[Provided passage — start]
The T3 Syncro ceased propagating over 30 years ago. It was created during the age of nascent computerisation in a motoring world dominated by wire, hose and cable connectivity. Its metallurgic bones (wheels, gearboxes, ICE motors, etc) are not that dissimilar to the modern versions, but the way these bones ‘talk’ to each other had changed as computerisation took hold. High powered multi functional computers, modules, Bluetooth, sensors, etc seem to operate on telepathic waves to keep a vehicle viable. Efficiency, yes. Reliability, problematic. Durability, debatable. Technology, definitely.
However the T3 Syncro (30 years plus) does have a dollop of computerisation at its heart - ECU. This rudimentary device caused me great annoyance a few years ago in the NorthernTerritory. It is responsible for the happiness of 6 operational parameters under its wing. Each parameter went independently and intermittently awry and and as I tackled each one as they malfunctioned, I found no obvious fault with each component. My folly was that I was from the world of wires, hoses and cables and as such I followed and focussed upon these pathways. Meanwhile unbeknown to me the ECU was having palpitations and fibrillating. I raised the rear bench seat to check the auxiliary battery (clutching at straws here) when I noticed the ECU. Hang on, I thought; ‘you control all those things’ causing me grief. Fortunately I carried a spare and swapped it - nirvana!
[Provided passage — finish]
[Extracted records — start]
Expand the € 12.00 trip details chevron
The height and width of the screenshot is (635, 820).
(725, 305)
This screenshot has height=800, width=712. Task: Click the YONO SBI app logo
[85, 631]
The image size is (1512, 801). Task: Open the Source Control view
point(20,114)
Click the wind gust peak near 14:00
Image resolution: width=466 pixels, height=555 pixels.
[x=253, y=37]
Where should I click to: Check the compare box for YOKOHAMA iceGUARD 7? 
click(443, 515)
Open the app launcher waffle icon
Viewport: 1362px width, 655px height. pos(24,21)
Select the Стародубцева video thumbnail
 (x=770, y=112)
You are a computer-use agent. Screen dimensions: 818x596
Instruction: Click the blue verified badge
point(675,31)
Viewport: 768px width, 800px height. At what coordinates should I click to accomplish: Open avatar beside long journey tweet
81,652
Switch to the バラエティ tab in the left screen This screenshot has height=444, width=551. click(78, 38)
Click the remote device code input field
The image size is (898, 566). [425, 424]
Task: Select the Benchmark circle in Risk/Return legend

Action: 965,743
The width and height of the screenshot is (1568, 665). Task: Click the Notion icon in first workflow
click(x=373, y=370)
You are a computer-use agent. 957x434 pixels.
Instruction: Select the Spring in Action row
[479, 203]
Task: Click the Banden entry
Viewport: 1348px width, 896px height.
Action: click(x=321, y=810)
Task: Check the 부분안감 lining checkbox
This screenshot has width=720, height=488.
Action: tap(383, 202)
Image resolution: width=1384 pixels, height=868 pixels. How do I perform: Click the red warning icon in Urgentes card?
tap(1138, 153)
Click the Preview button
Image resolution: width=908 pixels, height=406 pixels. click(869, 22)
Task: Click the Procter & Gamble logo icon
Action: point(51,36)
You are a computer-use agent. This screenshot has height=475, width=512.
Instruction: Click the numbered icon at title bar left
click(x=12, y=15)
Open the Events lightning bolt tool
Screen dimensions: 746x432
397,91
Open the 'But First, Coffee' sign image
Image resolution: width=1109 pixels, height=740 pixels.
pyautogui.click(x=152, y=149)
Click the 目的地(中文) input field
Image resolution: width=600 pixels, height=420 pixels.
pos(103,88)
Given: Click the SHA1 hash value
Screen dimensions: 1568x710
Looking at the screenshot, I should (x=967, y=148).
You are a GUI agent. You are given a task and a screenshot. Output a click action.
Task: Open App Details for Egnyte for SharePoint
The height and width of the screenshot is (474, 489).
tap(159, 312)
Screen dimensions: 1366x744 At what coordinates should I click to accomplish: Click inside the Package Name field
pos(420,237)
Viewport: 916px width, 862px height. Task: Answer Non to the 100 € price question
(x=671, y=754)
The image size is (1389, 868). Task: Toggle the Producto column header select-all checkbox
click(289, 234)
[Extracted records — finish]
— Prompt 1 —
Rewrite the T3 Syncro passage starting with "The T3 Syncro ceased" and going on through "debatable. Technology, definitely.", renaming "bones" to "parts" throughout.
— Prompt 2 —
According to the T3 Syncro passage, why did the writer find no obvious fault while tackling each malfunction?
None of the items have anything to do with the T3 Syncro passage.

— Written response 1 —
The T3 Syncro ceased propagating over 30 years ago. It was created during the age of nascent computerisation in a motoring world dominated by wire, hose and cable connectivity. Its metallurgic parts (wheels, gearboxes, ICE motors, etc) are not that dissimilar to the modern versions, but the way these parts ‘talk’ to each other had changed as computerisation took hold. High powered multi functional computers, modules, Bluetooth, sensors, etc seem to operate on telepathic waves to keep a vehicle viable. Efficiency, yes. Reliability, problematic. Durability, debatable. Technology, definitely.

— Written response 2 —
The writer came from the world of wires, hoses and cables, so they followed and focused on those pathways. Meanwhile, the ECU was the part actually failing.